Is this the first time the government is focusing on toilets, cleanliness and safe water? Not at all. Swachh Bharat has merely replaced the UPA's Nirmal Bharat Abhiyan (NBA), which too sought to build toilets across India, even in schools, and make the nation Open Defecation Free by 2022 — a deadline Modi has brought forward by three years. The NBA itself tried in 2012 to reinvent the Total Sanitation Campaign, which in 1999 succeeded the Rural Sanitation Programme. The UPA named Swachhata Preraks or sanitation coordinators who were supposed to be working in 607 rural districts, and eventually in every village. Good intentions do not work too well, as a couple of swachhata preraks I spoke with said ruefully. Even when toilets are built, people continue to defecate in the open. Changing mindsets is difficult.

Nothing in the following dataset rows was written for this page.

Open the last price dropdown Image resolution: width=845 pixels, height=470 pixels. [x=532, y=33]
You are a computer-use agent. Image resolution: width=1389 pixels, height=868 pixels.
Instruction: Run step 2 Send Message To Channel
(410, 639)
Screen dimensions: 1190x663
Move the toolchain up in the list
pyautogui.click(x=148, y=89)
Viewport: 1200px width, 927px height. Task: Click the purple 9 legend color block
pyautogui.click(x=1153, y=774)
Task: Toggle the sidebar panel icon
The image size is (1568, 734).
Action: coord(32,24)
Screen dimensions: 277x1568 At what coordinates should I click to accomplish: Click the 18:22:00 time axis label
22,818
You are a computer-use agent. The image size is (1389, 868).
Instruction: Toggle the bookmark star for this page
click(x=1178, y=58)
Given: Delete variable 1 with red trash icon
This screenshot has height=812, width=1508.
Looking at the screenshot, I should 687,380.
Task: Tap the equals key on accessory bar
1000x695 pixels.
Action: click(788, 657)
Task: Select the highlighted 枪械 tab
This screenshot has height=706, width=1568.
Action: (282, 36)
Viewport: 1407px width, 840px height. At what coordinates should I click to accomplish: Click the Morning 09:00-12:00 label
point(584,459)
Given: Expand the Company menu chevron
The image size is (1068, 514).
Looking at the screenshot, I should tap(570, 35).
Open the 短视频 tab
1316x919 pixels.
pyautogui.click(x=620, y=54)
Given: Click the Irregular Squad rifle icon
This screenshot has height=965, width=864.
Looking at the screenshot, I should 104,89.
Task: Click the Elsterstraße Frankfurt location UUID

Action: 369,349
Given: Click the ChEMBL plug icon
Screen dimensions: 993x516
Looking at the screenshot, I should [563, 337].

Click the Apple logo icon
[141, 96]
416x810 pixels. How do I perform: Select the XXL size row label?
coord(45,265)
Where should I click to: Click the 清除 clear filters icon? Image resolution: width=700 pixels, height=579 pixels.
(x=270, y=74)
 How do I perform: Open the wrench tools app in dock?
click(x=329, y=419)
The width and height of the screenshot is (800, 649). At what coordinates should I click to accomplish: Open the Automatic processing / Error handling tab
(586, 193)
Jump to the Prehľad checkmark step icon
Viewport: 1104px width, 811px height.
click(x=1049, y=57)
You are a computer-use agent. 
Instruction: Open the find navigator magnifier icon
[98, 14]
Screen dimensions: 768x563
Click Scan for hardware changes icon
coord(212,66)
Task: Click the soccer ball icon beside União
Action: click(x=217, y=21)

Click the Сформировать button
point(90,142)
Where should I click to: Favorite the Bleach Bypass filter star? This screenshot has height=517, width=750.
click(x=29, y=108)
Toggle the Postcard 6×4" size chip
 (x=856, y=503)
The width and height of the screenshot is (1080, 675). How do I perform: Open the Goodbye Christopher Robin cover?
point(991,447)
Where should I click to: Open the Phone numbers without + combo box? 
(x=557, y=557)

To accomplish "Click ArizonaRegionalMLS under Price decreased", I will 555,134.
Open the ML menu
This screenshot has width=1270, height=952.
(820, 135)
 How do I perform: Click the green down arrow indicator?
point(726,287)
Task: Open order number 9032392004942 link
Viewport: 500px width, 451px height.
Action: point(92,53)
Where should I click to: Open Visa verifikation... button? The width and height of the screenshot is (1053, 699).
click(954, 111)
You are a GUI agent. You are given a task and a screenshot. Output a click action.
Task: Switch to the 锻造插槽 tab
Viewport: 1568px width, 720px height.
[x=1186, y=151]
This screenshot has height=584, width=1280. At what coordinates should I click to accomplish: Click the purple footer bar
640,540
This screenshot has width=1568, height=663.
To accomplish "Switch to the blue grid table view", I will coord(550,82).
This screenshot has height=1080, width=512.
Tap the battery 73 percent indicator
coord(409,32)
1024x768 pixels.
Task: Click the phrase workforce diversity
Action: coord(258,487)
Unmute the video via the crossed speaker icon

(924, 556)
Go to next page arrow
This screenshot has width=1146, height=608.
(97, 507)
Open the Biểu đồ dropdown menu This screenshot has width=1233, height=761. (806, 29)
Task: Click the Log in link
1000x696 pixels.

About 19,000 Indian-Americans yelled "Yes we can" when Modi asked if they would like to help him clean up India, although it was not clear how they would get their hands dirty. He received messianic adulation at the Madison Square Garden rally. Hundreds of NRIs gathered in Times Square to watch him speak on giant screens; thousands more held 'Super Modi' parties across the US. His speech sounded like election rhetoric, down to campaign promises like giving Person of Indian Origin cards lifetime validity. Of course the NRIs were greedy and in a memorandum asked Modi for more — dual citizenship, the right to vote in Indian elections, to buy up to 20 acres of agricultural land, and to acquire Aadhaar cards. Still, the diaspora pulled off a sound-and-light show worthy of the Big Apple's entertainment hub, with several US politicians in attendance. Indian-Americans make up just over 1% of the US population but punch far above their weight thanks to their superior education and six-figure family incomes. Many of them hold key government and business positions, but have not so far spoken in one voice as a powerful lobby influencing US policy towards India.
Partly because of their newly visible clout, Modi got extraordinary kid-glove treatment from a US establishment that had only recently shunned him. President Barack Obama spent quite a bit of quality time with Modi, including a walk around the Martin Luther King memorial, and the two men issued a long and verbose statement after their talks in Washington. It trod much ground covered by declarations made by Obama and Manmohan Singh exactly a year ago and in November 2010, but also set out expanded collaboration in defence, technology and climate change. It named a number of Pakistan-based terrorist groups just as the US Treasury Department announced sanctions against the leaders and assets of two of them, Harkat-ul-Mujahidin and Lashkare-Taiba. The statement skirted India's tough stand at the WTO and its participation in the fight against ISIS, the Sunni terror caliphate. But there was also a specific mention of territorial and maritime disputes in the South China Sea, a shot across China's bows just 10 days after President Xi Jinping's visit to India. All in all, rich pickings for Modi.